When I last wrote, I was just finishing Dave Faldet’s book,King: A Mystery. It was a wonderful read. I would recommend it if you like mystery and parallels. His deep understanding of human nature translated well into the book. I really felt that I met all these people in my travels, both then and now, to Decorah.
By now, you’ve read some about President Ward. Her inauguration was the weekend of November 1 -3. You’re probably curious about the results of our fundraising campaign, but you still have until December to make your pledge; I don’t want to jinx our final tabulation! Let’s just say that we’re looking respectable.
The campus is gearing up for Christmas at Luther (CAL). It will be unusual to go this year as my Luther enrollee is doing his semester abroad for his Spanish major. He left for Valparaiso, Chile, in July and will return just after CAL. I can at least see his girlfriend and all the other kids he’s met who have all become my children. He’ll turn around three weeks later to do the theater J-term in London (his other major). Like his old man, he’s milking his Luther experience for all he can get!

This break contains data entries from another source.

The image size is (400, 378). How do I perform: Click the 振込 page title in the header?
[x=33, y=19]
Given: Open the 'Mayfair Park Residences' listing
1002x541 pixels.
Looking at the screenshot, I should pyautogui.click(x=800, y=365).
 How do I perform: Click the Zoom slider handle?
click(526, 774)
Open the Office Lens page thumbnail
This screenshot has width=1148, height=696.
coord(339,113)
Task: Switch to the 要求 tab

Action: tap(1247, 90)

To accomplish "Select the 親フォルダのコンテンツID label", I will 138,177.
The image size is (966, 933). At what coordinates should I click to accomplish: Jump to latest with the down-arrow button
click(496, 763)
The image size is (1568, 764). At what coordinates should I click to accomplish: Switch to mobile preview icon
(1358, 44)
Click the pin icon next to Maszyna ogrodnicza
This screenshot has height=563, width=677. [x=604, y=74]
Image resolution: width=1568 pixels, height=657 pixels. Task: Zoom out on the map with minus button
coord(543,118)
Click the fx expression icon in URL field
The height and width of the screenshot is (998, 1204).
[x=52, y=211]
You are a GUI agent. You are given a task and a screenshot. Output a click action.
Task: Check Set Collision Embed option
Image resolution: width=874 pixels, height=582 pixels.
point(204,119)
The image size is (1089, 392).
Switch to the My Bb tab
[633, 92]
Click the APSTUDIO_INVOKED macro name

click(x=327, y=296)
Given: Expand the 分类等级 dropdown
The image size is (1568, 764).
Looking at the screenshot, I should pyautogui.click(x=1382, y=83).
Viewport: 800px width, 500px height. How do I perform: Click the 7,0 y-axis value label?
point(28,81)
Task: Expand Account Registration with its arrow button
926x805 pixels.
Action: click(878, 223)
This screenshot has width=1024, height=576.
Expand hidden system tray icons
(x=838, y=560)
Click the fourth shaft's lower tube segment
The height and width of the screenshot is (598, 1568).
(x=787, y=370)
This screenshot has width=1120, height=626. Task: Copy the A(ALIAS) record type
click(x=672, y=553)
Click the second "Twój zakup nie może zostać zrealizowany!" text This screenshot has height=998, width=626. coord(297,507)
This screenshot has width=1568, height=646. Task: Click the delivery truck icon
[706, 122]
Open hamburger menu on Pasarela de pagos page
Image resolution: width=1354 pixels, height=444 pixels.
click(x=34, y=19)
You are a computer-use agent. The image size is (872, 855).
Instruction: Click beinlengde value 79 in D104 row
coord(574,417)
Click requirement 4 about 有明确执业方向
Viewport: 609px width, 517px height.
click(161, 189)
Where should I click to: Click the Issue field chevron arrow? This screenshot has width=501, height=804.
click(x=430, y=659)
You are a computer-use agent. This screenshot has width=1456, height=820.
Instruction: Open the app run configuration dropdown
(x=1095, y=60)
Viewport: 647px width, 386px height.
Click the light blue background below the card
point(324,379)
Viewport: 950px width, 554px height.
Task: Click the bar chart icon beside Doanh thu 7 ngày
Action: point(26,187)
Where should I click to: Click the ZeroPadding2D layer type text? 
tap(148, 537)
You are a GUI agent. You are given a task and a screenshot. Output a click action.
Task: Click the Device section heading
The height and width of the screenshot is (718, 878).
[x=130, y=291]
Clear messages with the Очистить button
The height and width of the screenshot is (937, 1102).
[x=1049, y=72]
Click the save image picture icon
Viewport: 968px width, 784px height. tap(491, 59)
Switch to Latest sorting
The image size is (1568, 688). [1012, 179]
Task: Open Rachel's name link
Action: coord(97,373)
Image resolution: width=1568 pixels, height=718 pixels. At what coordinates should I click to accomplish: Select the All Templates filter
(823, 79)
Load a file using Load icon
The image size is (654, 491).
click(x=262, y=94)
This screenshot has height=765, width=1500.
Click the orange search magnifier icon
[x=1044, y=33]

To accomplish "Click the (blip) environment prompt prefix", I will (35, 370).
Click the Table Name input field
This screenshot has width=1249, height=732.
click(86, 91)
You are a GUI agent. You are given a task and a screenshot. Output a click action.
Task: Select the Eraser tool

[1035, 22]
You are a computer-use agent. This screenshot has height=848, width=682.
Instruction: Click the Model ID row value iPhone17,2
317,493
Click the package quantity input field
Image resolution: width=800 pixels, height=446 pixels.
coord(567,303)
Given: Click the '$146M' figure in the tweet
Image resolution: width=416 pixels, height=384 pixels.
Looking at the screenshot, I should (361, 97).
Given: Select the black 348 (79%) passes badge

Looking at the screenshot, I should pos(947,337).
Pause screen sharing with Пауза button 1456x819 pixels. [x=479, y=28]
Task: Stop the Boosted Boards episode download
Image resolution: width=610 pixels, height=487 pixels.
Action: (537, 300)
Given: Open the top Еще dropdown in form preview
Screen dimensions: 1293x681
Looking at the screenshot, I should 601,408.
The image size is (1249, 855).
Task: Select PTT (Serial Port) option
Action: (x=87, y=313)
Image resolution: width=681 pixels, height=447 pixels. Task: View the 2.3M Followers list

Thank you for all the things you do to help Luther thrive in the 21st Century. From donating to referring students to the Admissions staff, you help make the Luther experience one of incalculable worth. Just as we benefited from those who preceded us, we too can make a difference for those who follow.
Richard Tiegs, PhD
5 Chad Ct
Coralville, IA 52241
319-330-1978 (C )
Greg Carrier is customer care advisor II at ACT in Iowa City, Iowa.
David Faldet of Decorah, is English faculty at Luther and published his first novel, King: A Mystery.
Mary (Burbridge) Kreger was named superintendent of the Rosemount-Apple Valley-Eagan (Minn.) School District.
Barbara (Vaske) Norland is president at BKVN Consulting in Homestead, Fla.
Donna (Peterson) Rasmussen is Soil and Water Conservation District administrator for Fillmore County, Minn. She received the 2018 Outstanding Soil and Water Conservation District Employee award at the Minnesota Association of Soil and Water Conservation Districts’ annual convention. She was cited for her oversight and coordination of the Root River Watershed One Plan in partnership with five other water conservation districts, and for her work as chair of the regional Basin Alliance for the Lower Mississippi in Minnesota (BALMM). In 2014, she helped to form the Friends of the Root River, a non-profit group made up of citizens who work to take care of the waterway.
Jeff Wettach, assistant professor emeritus and former head track and field coach, was honored by the NCAA with the Bob Frederick Sportsmanship Award. The Bob Frederick Sportsmanship Award recognizes a coach who has a history of continuous sportsmanship. Those who have received this award lead by example and promote positive fan involvement in and out of the competition setting. At Homecoming this year, Jeff was inducted into the Athletic Hall of fame—Congratulations!